Borçlar Hukuku konusunu anlatmadan önce "borç" kavramından bahsedilmesi gerekmektedir. Borç genel anlamda bir hareket bir eylem içerisinde bulunmak, bir şeyi ya da bir hizmeti vermek, bir davranış sergilemekten kaçınmak anlamına gelebilir. Türk Hukukunda bu borç kavramında bulunması gereken kişiye borçlu olarak adlandırılırken, söz konusu borcun yerine getirilmesi için gerçekleştirilmesi gereken şey ise edim olarak karşımıza çıkar. Borçlar hukuku en kısa tanımla taraflar arasındaki yani borçlu ve alacaklı arasındaki borç ilişkilerini düzenleyen hukuk dalı olarak tanımlanabilir. Türk Borçlar Kanunu ile düzenlenmekte olan bu hukuk dalı içerisinde sebepsiz zenginleşme, alacak davaları, sözleşmeden doğan ihtilaflar sayılabilir.
Türk Borçlar Kanunu, kapsamlı bir kanun olmakla birlikte bu kanunda genel hükümlere ilişkin ilk kısmında tüm borç ilişkilerinde uygulama alanı bulan temel kuralları (borç ilişkilerinin doğumu, hükümleri, sona ermesi, alacaklı ve borçlu temerrüdü vb.) düzenlemekte; özel borç ilişkilerini taşıyan ikinci kısmında ise çeşitli sözleşme tiplerine ( satım, bağışlama, kira, eser, vekâlet) ve ilişkin maddeler bulunmaktadır.
Borçlar hukuku temelini Anayasa’dan alır. Anayasa’nın 48. maddesine göre ise; “Herkes dilediği alanda çalışma ve sözleşme hürriyetlerine sahiptir.” bu ve bunun gibi Anayasada yer alan maddeler ile her kişi için Borçlar Hukuku geniş anlamda maddelere sahiptir ve uyuşmazlıkların çözümü için bu kanun düzenlenmiştir.

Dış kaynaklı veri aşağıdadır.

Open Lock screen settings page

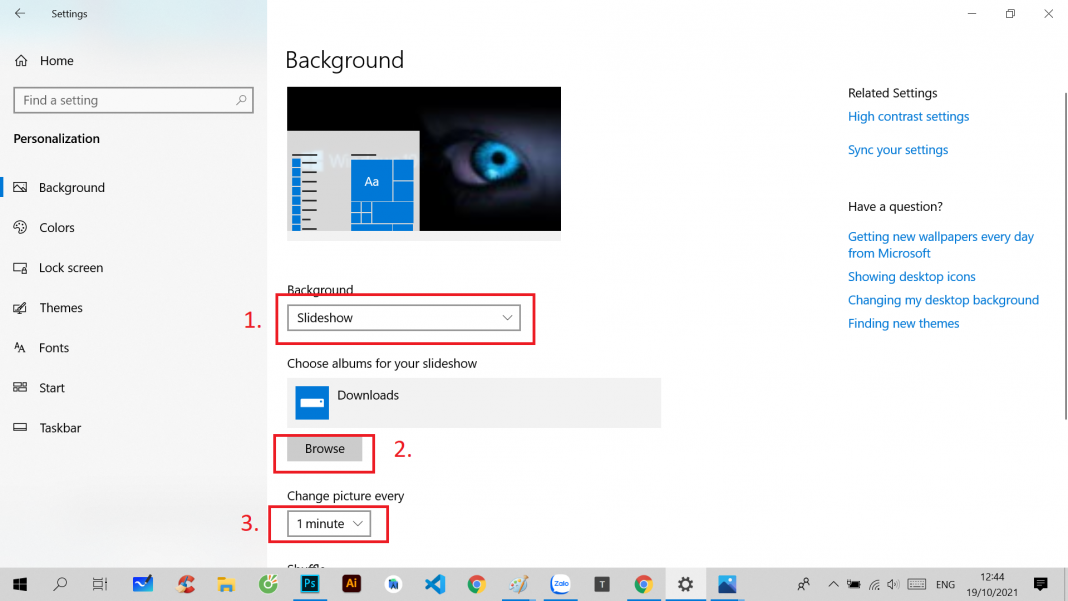70,268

Borçlar hukuku kapsamında bulunan davalar şu şekilde sıralanabilir; haksız fiilden doğan tazminat davaları, maddi-manevi tazminat davaları, alacak davaları, kira tespiti ve kiralananın tahliyesi davaları, inşaat hukuku davaları, müdahalenin men-i davaları, ortaklığın giderilmesi davaları, ecri misile ilişkin davalar, gayrimenkul davaları, ipotek-rehin tesisi ve fekkine ilişkin davalar, kira sözleşmesinden, satım sözleşmesinden, eser sözleşmesinden kaynaklanan her türlü dava sayılabilir.